And paying the musicians - it's another of those 'please can you donate your lifetime's experience, expertise, talent and goodwill again for free'.

This music is 100 years old!

And these 2 pieces are only half a programmes worth.

Richard Gonski gives encouragement to amateur orchestras wishing to perform 20th century music, and outlines some of the difficulties in getting it onto the concert stage. In particular, he argues that music publishers should reassess the price of hiring music still in copyright to amateur orchestras – thereby encouraging the exploration of this repertoire at grassroots level.

Ten years ago, much of this article would have been devoted to convincing both our professional music making bodies and their audiences that they should put aside their pre-conceptions and give new music a chance. Happily, times have changed, and more and more 20th century and contemporary repertoire is being performed by our major orchestras and ensembles. The major colleges of music are doing their bit too – a new generation of young musicians, exposed from an early age to modern technology and the weird and wonderful sounds that it can produce, are now much more open-minded and ready to embrace the various musical idioms that have emerged over the past hundred or so years.

It is interesting then, that by and large, the hundreds of amateur and non-professional orchestras and ensembles in the UK have not followed suit. There are of course exceptions, and organisations such as PRS Foundation for New Music (www.prsfoundation.co.uk) and COMA (www.coma.org) do amazing and wonderful work, the former providing new commissions and various schemes for promoting new music, the latter commissioning composers to write music specifically for amateurs. However, a quick Google of ‘Amateur Symphony Orchestra UK’ shows how few amateur orchestras are actually performing music composed after about 1900.
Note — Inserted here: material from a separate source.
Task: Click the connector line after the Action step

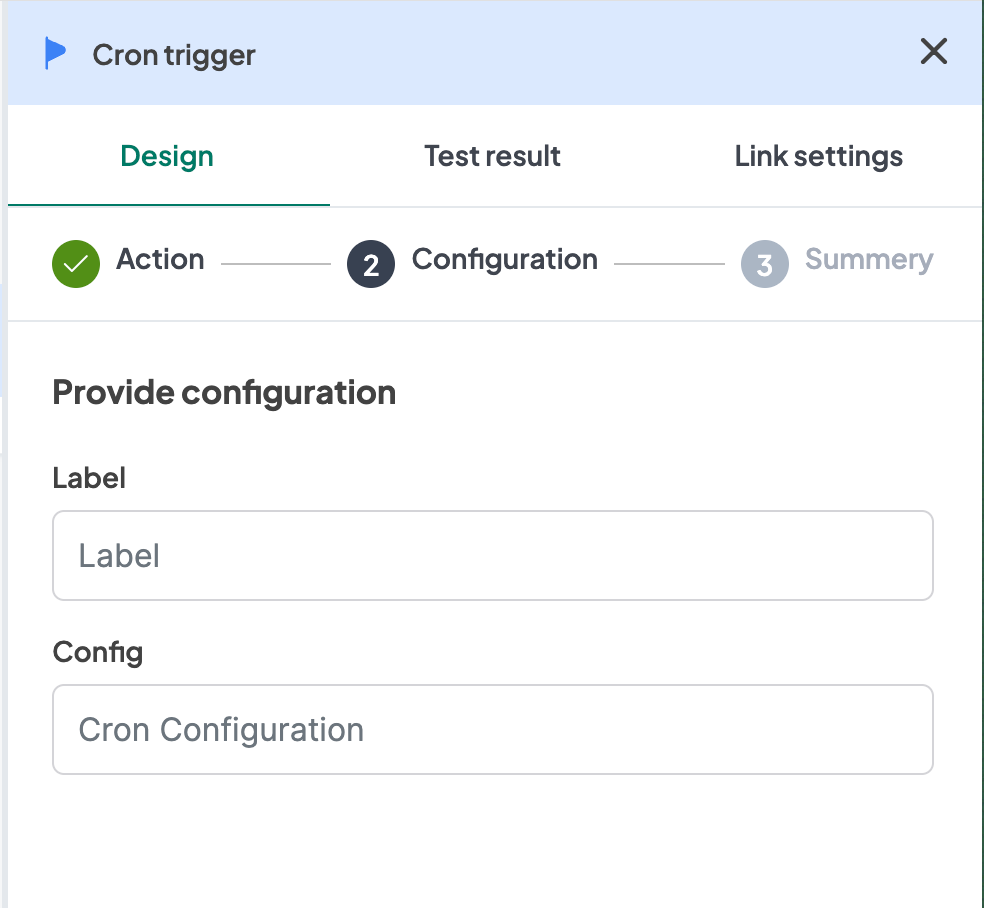Action: [275, 264]

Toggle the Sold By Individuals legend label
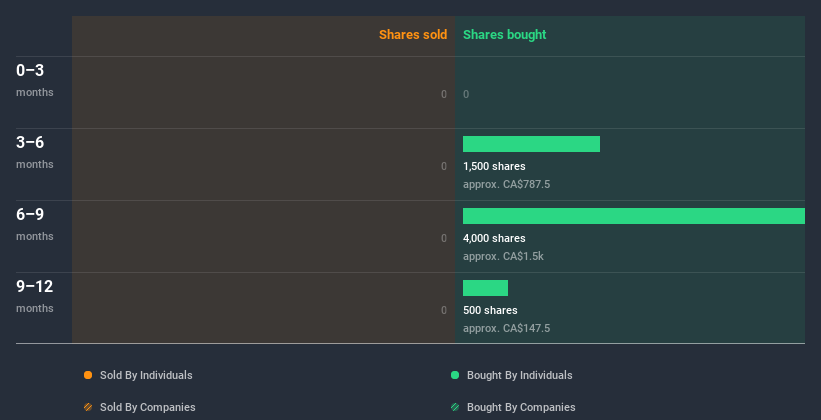coord(146,375)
Amateur music making is the bedrock of musical life in the UK. There are hundreds if not thousands of choirs, orchestras and ensembles dotted around the country. The vast majority of professional musicians began their careers in a local youth or amateur orchestra and for many audience members, the performances by these groups offer a rare opportunity to attend a live concert – not everyone lives in Birmingham or London. In the southwest, where I live, there are four excellent non-professional orchestras in the 50 mile stretch between Exeter and Plymouth. It makes sense then, to prepare the ground at this level and to promote and encourage the performance of 20th century and contemporary repertoire.

One way of doing this is to commission works that are suited to the technical abilities of amateur ensembles. I am not at all critical of this, as it has proved to be an invaluable and effective way of introducing amateurs to a range of recent musical languages and styles. However, my own approach, primarily as Music Director of the Torbay Symphony Orchestra, has been to gradually introduce the orchestra’s musicians and audiences to mainstream 20th Century and contemporary music, despite its perceived technical difficulties. I chose this path partly because I wanted to perform this repertoire, and partly because I believe that its wider dissemination is crucial to the future of classical music as an art form.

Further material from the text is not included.